In this week’s blog, we consider whether cash is really dead when making payments for goods and services in the UK as mobile payments are rising.
The ‘Impact of Innovation’ study in September 2016 undertaken by Mastercard found that 41% of the UK public now viewed their mobile as their preferred payment option over cash and cards. From 2015 onwards the decline in the use of cash payments could clearly be seen.
The shift in payment preferences in the UK has since been a hot topic up for discussion within the retail and payments sector with many predicting that cash will cease to be used at all in the next 5 years.
Spare change, shrapnel, it goes by many names but the petty cash used day to day will be difficult to replace with technological advances.
The change in a tin that families use for emergency essentials from the corner shop, the cash collection in a business for the popular ‘tea fund’ and the tip that you leave your waiter when you go out to eat are all part and parcel of our culture and would be difficult to replace.
As advanced as technology is getting when it comes to going cashless it will always be difficult to translate these ‘micro-transactions’ into the digital age. The whole point of the petty cash tin, tub, bowl or whatever used is that it’s there just in case, to be used as and when and to be forgotten about until needed – something that doesn’t translate into digital.
As with any big societal culture change, there will always be those who are reluctant to change, who are firm in their belief that the ‘old ways’ are the best despite advances.
Technology has advanced so rapidly over the past 30 years – to think that somebody who is 30 can remember a time before the internet – that it is inevitable there will be many people who haven’t kept up with the changes. This could be due to lack of understanding or interest, but also because of the sheer speed of the changes we have embraced.
This same process applies to the cashless society.

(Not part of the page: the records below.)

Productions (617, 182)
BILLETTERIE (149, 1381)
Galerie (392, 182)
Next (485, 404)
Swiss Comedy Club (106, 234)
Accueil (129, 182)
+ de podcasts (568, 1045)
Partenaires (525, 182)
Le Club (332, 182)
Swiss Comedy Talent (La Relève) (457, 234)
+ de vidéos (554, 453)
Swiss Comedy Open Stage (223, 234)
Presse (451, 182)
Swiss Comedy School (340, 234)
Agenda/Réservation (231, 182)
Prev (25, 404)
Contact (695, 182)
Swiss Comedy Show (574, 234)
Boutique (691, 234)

A massive proportion of the population is only just catching up to banking online and many of the older generations still don’t have an internet connection, making a cashless world virtually impossible for them. For these members of society cash will always reign supreme and will always be in demand; until many years from now when today’s younger generations replace them.
If the Bank of England thought cash was dead or dying then they wouldn’t have spent millions printing new £5 and as of summer 2017, new £10 notes.

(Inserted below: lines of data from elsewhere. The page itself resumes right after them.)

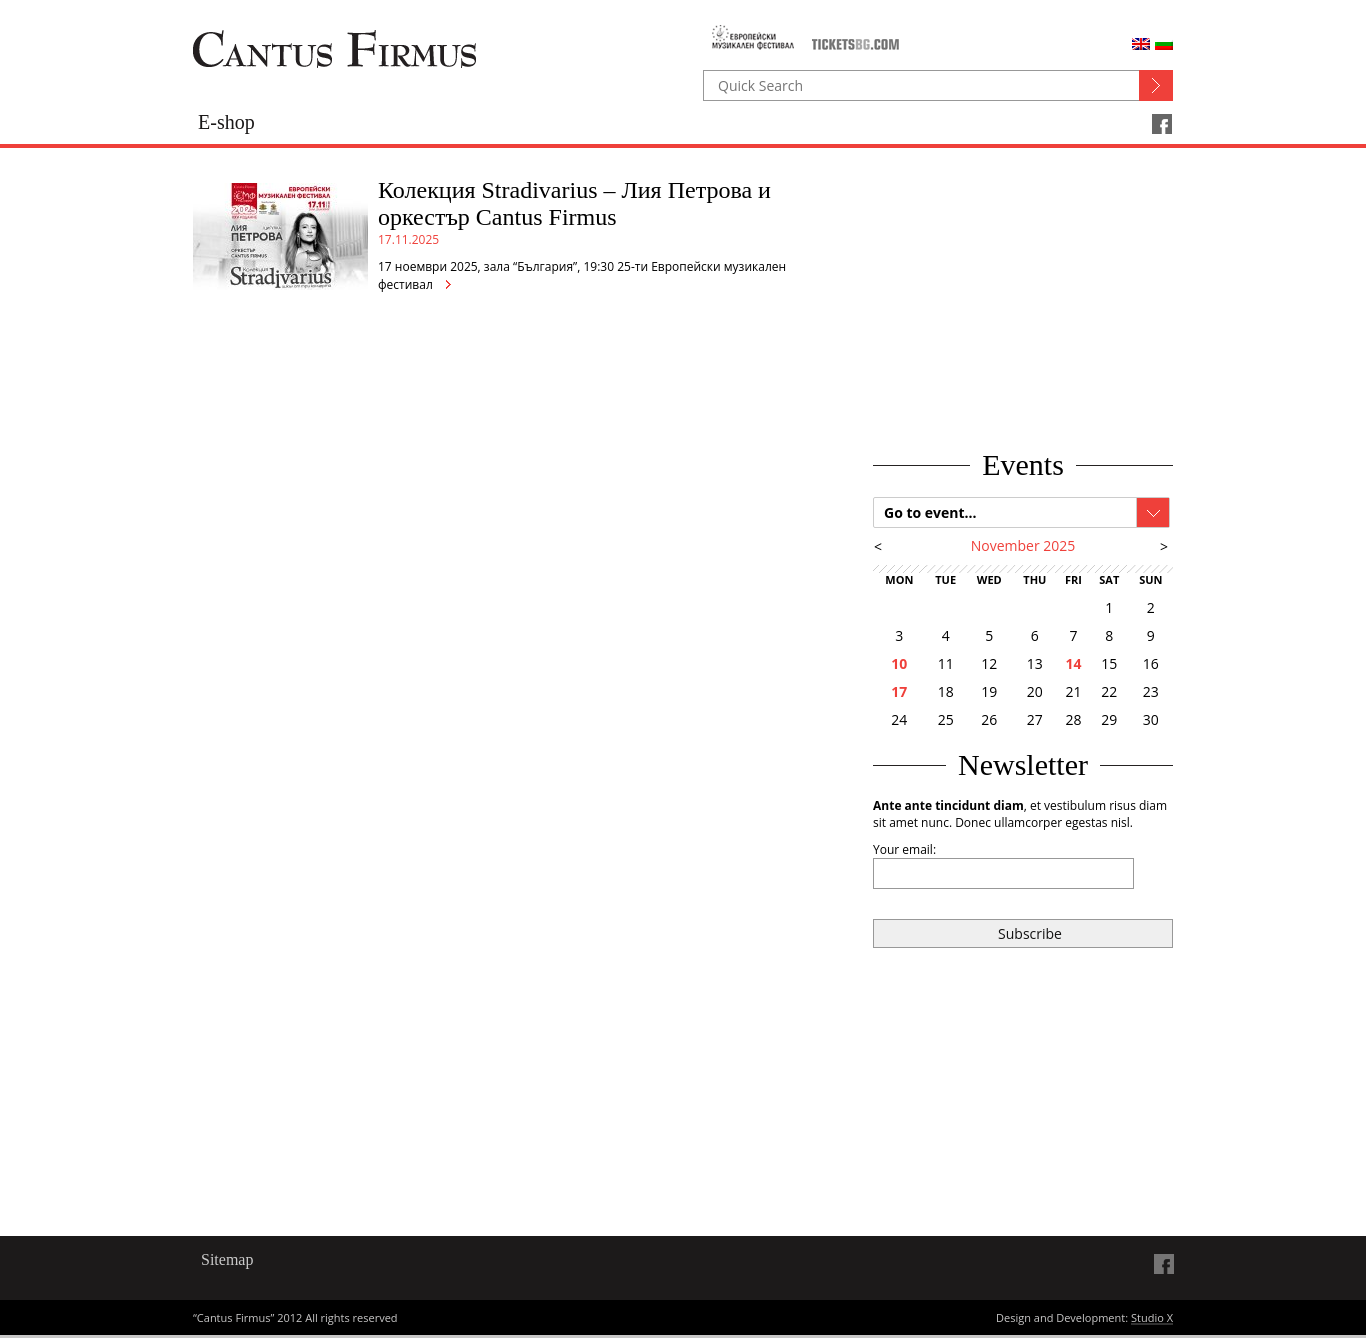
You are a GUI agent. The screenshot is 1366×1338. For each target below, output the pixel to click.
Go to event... (930, 512)
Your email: (904, 849)
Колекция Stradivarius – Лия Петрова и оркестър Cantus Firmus (574, 203)
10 (899, 663)
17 (899, 691)
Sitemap (227, 1259)
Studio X (1152, 1319)
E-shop (226, 122)
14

The bank spent £46million printing the new £5 note which features Winston Churchill and has already spent £24million on printing the new £10 notes which features Jane Austen. If cashlessness was imminent then this surely would be wasted funds?
Not only did the bank print these notes, they have invested in modern technologies to make cash more durable, using a plastic-type polymer that allows the notes to be washed, crumpled up and exposed to extremes of temperature without being destroyed. The new notes also have better anti-counterfeit measures in them to make them more secure and prevent the loss to business incurred by counterfeit notes.

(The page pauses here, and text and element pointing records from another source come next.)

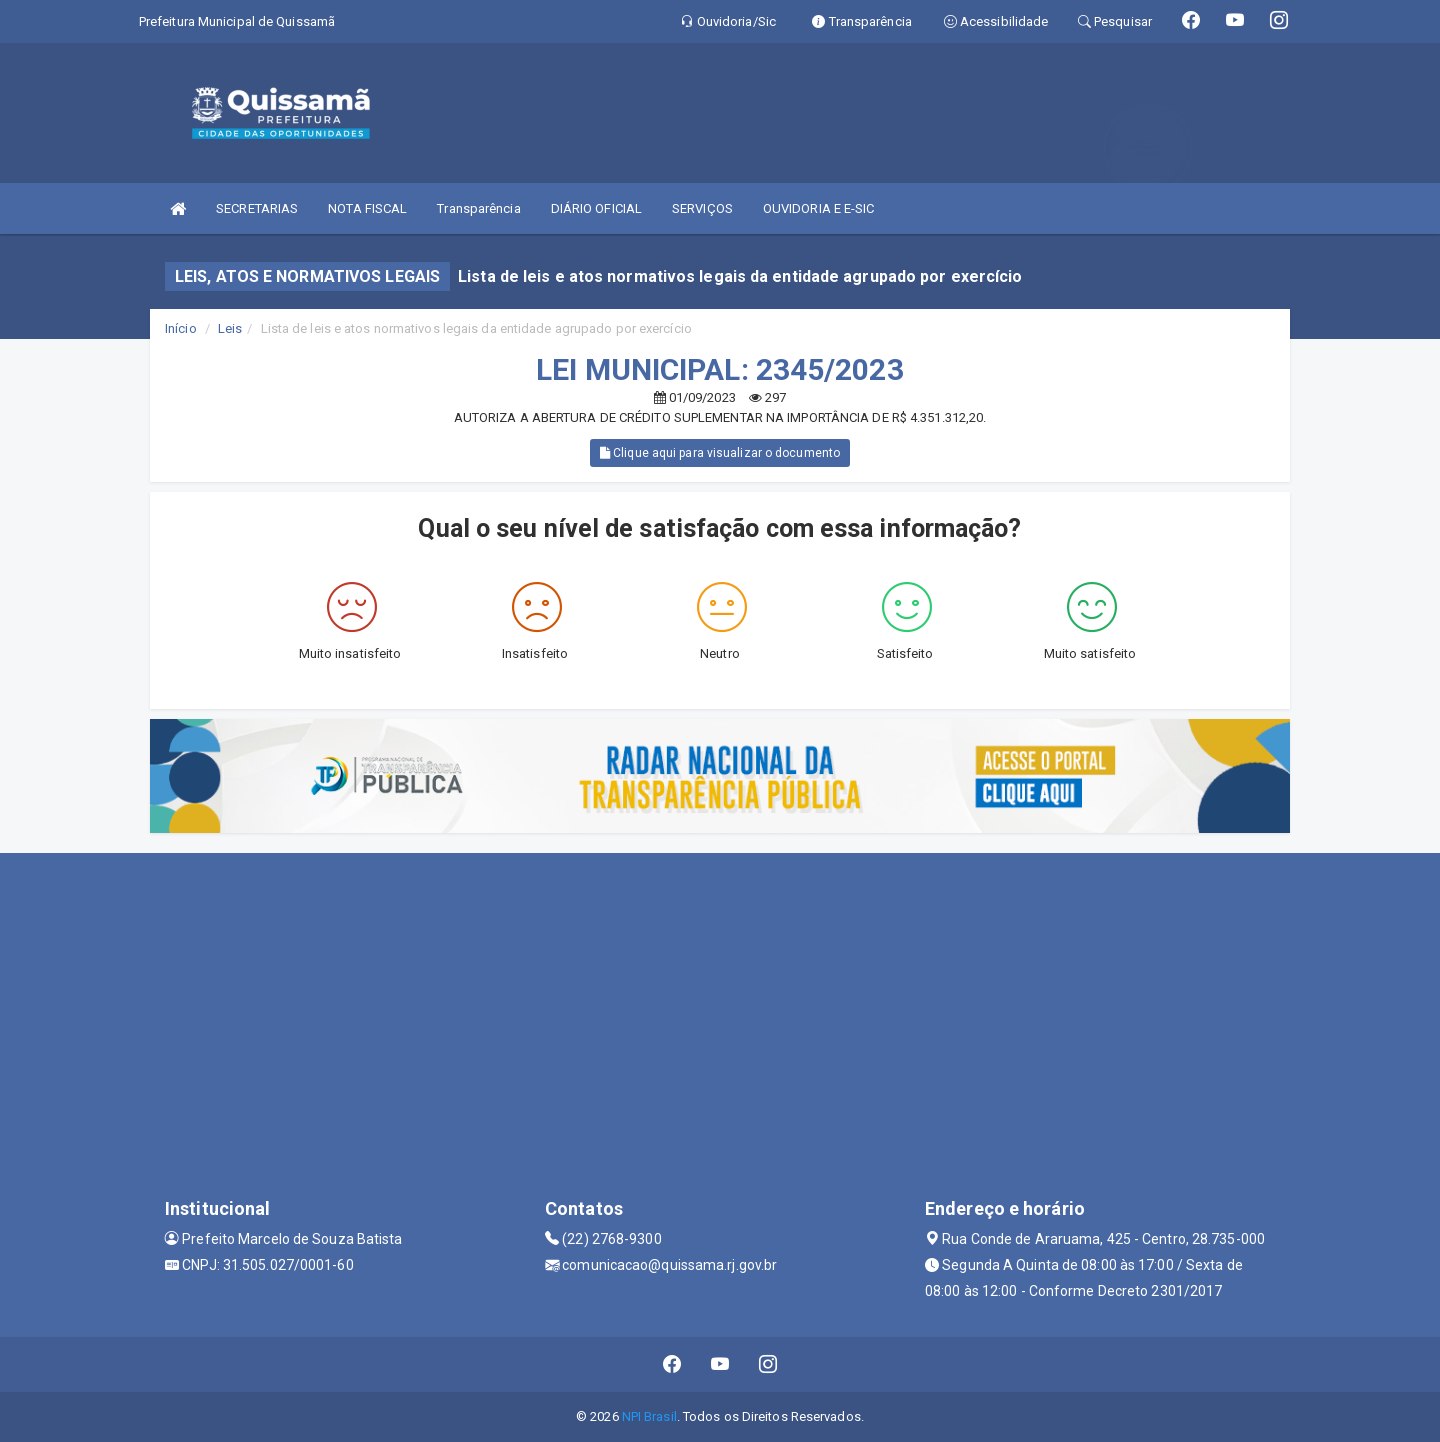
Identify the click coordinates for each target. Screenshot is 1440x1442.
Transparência (478, 208)
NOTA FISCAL (367, 208)
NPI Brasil (649, 1416)
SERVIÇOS (702, 208)
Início (181, 328)
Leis (230, 328)
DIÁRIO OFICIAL (596, 208)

All of this indicates that the Bank of England believes that cash is here to stay, in fact, they expect it to last even longer than the previous notes.
No matter how cashless a society becomes there will always be a demand for cash on the black market and for clandestine reasons.
Mainly because cash is much more difficult to keep track off, although there are methods of doing so, these pale in comparison to the ease of tracking digital transactions.
It could be anything from an organised crime racket selling fake goods to a schoolyard market for the latest craze, but the concept of a black market is one that just doesn’t work with a cashless society.
Even if going cashless becomes the norm, the use of cash will always be used in shady transactions because it’s real, physical money which changes hands – there’s no waiting on funds to clear in banks or using digital methods of payment which leave a paper trail.
Another place cash will always be required are certain outdoor activities – from car boot sales to traveling fairgrounds.
These operations don’t work well with digital transactions purely because of their frivolous nature and location. As an example, fairgrounds often rely on the petty cash and change we mentioned above, with rides, games, and activities costing mere pounds per person and relying on volume to make a profit.
If every visitor to a fair had to pay for every game played or ride ridden on their card it would cause hassle not only for the visitor but also for the organisers who would have to ensure that each attendant had a machine with an internet connection.